Mas sabe de uma coisa? Eu gosto do SUS justamente por ele ser pouco eficiente: é uma rede de segurança para os mais pobres, enquanto há incentivos para a saúde privada para quem quiser algo melhor…
Neste ano, atualizei minhas vacinas e fiz exames laboratoriais em unidades públicas de saúde, e não tenho muito do que reclamar. Procuro investir na prevenção para ter saúde: não fumo, não bebo excessivamente, pratico exercícios físicos regularmente e tenho um bom sono. Recomendaria o atendimento no setor privado àqueles que querem ser atendidos mais rapidamente e com maior conforto. Estas são considerações a partir de minhas experiências como pessoa jovem (tenho 33 anos), não muito exigente em termos de conforto e confiante na prevenção.
sou economista, trabalhei na Previdência e fui diretor de Projetos Especiais do Instituto Vital Brazil. Estranhei não ver em sua análise uma avaliação dos benefícios que o secretário Osmar Terra aponta como o SUS já tendo gerado. Ou ele não é tão ruim como você deduz na sua análise, ou os dados do Osmar estariam errados.
Na verdade, o Sistema Único da Saúde já atende na prática apenas os mais carentes. Lembro que antes do início do SUS, nos hospitais do Ministério da Previdência a população só podia ser atendida mostrando a carteira assinada e a contribuição ao INPS. Ou seja, o trabalhador desempregado ou na informaldade ficava extremamente vulnerável.
Saúde é muito caro no custeio, é urgente melhorar sua gestão. Quando dirigi o Programa da Saúde da Baixada organizamos 14 mini hospitais, que atenderam entre 1987 e 1988 em torno de 2 milhões de pessoas. O programa inicialmente funcionou maravilhosamente. Doutor batia cartão de ponto, não necessariamente médico era o diretor da unidade, a comunidade participava do conselho diretor, as consultas eram com hora marcada e os médicos passavam a ter um cadastro de seus pacientes. Infelizmente, pela lógica política prevalescente no Rio de Janeiro nas últimas décadas, o programa foi para o ralo.
Cheguei a levantar dados relativos ao custeio. Se estivessem disponíveis em cada unidade todo o previsto, em cada quatro meses gastaria-se o equivalente à construção de uma unidade nova com todos os equipamentos dentro. Este programa fazia exames gratuitamente e dava medicamentos gratuitos, mas como fazer diferente em uma população com sérios problemas de renda?
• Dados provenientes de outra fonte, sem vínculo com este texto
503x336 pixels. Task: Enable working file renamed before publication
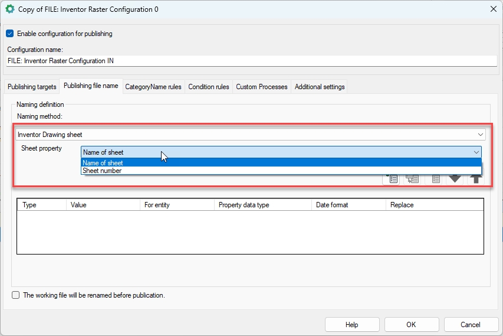15,295
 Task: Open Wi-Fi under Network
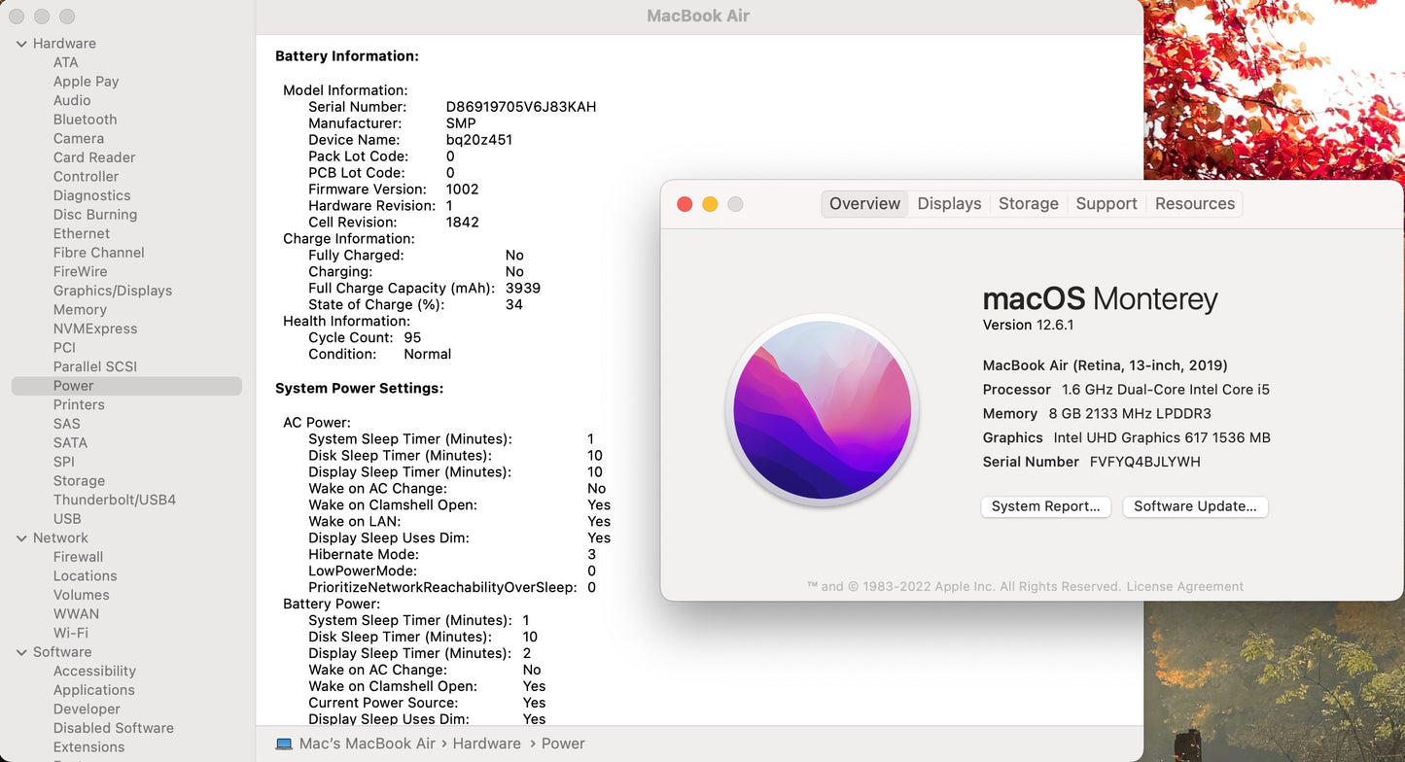70,633
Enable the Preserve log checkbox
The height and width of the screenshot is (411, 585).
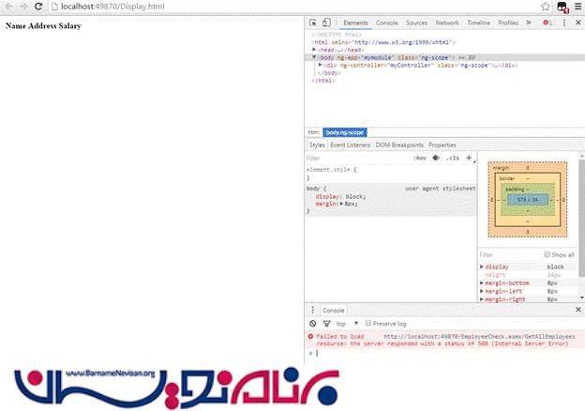click(x=368, y=323)
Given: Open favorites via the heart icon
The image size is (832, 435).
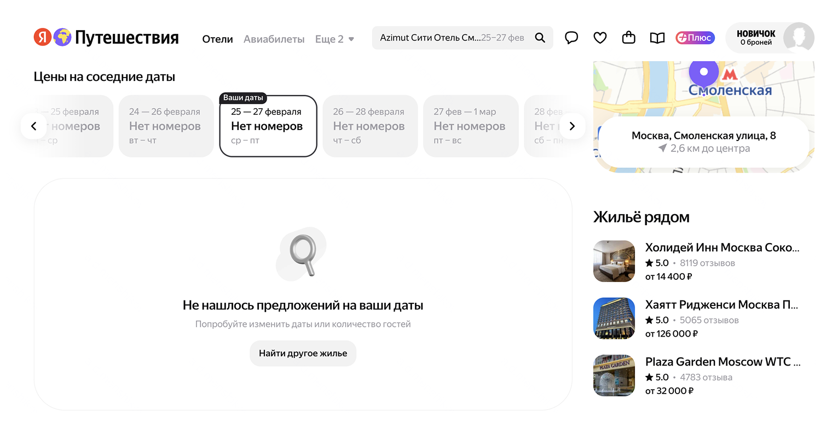Looking at the screenshot, I should pos(600,38).
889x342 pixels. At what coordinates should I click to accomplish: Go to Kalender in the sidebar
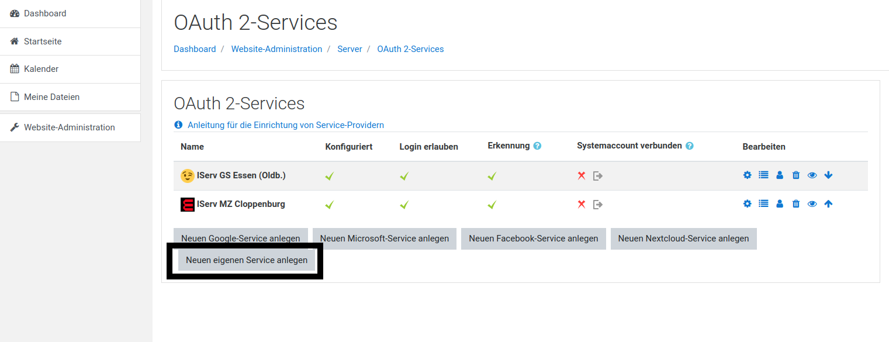(x=41, y=69)

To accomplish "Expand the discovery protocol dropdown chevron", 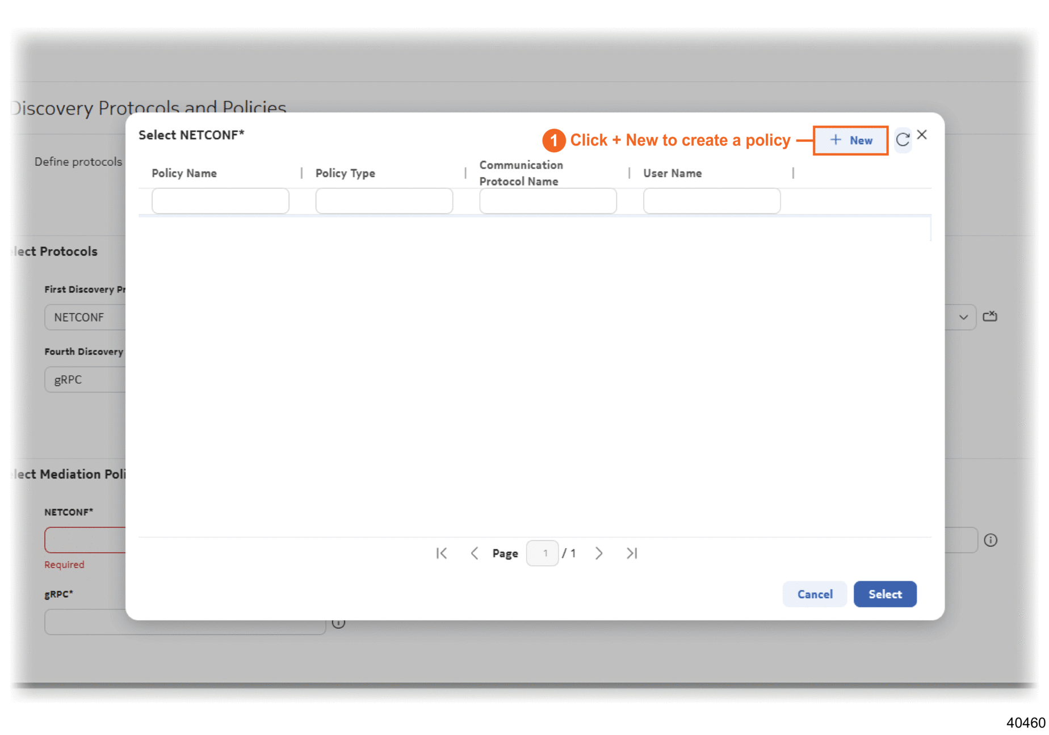I will (x=963, y=317).
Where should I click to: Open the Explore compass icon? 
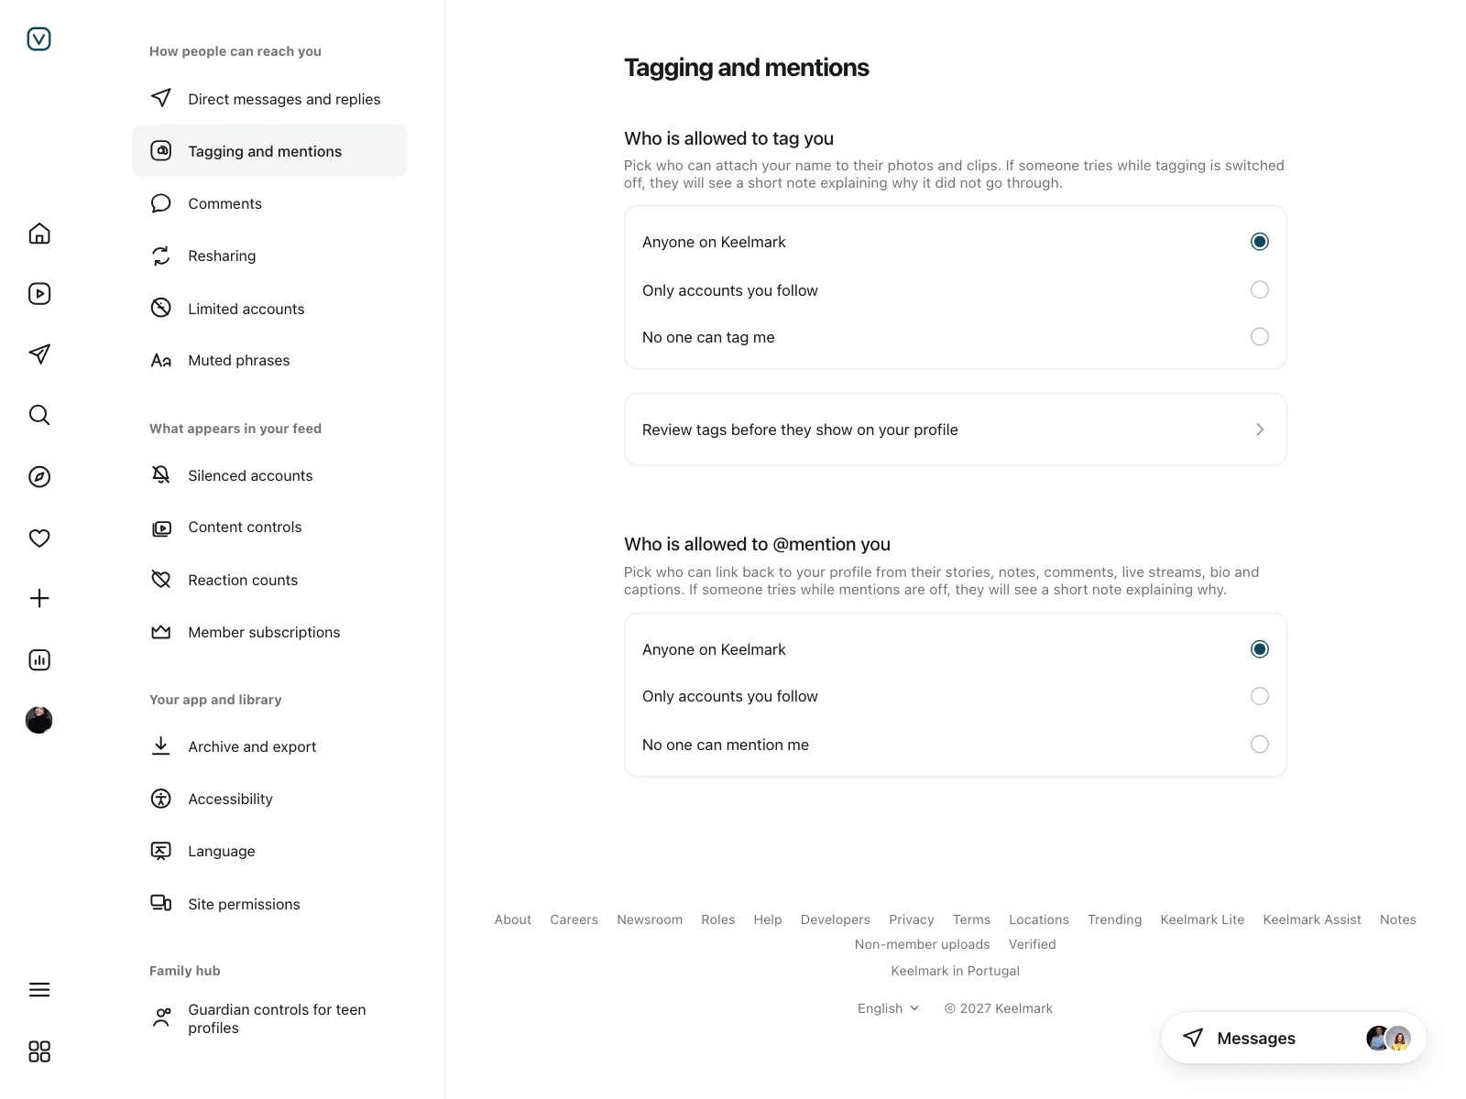39,476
Vivi uma experiência prática que na verdade se contrapõe a uma suposição sua. Visando descentralizar os recursos, criamos no Programa Especial de Saúde da Baixada – PESB, administrado pelo Vital Brazil, recursos descentralizados. Na reunião em que anunciei esta decisão o administrador de uma das unidades falou que caso soubesse que a decisão havia sido tomada, não teria encaminhado um determinado equipamento para revisão porque na verdade as prioridades seriam outras. Mesmo que o recurso não seja municipal, conforme o exemplo do seu raciocínio, o adminstrador na ponta sofre as pressões da comunidade e vai definir melhores prioridades e usos. Concordo, no entanto, que deve se procurar obrigar as prefeituras e estados a entrarem com uma contrapartida.
Além disso, acredito que podemos também considerar que os gastos em saúde além de fundamentais para a população, geram dinamismo econômico em diversas áreas.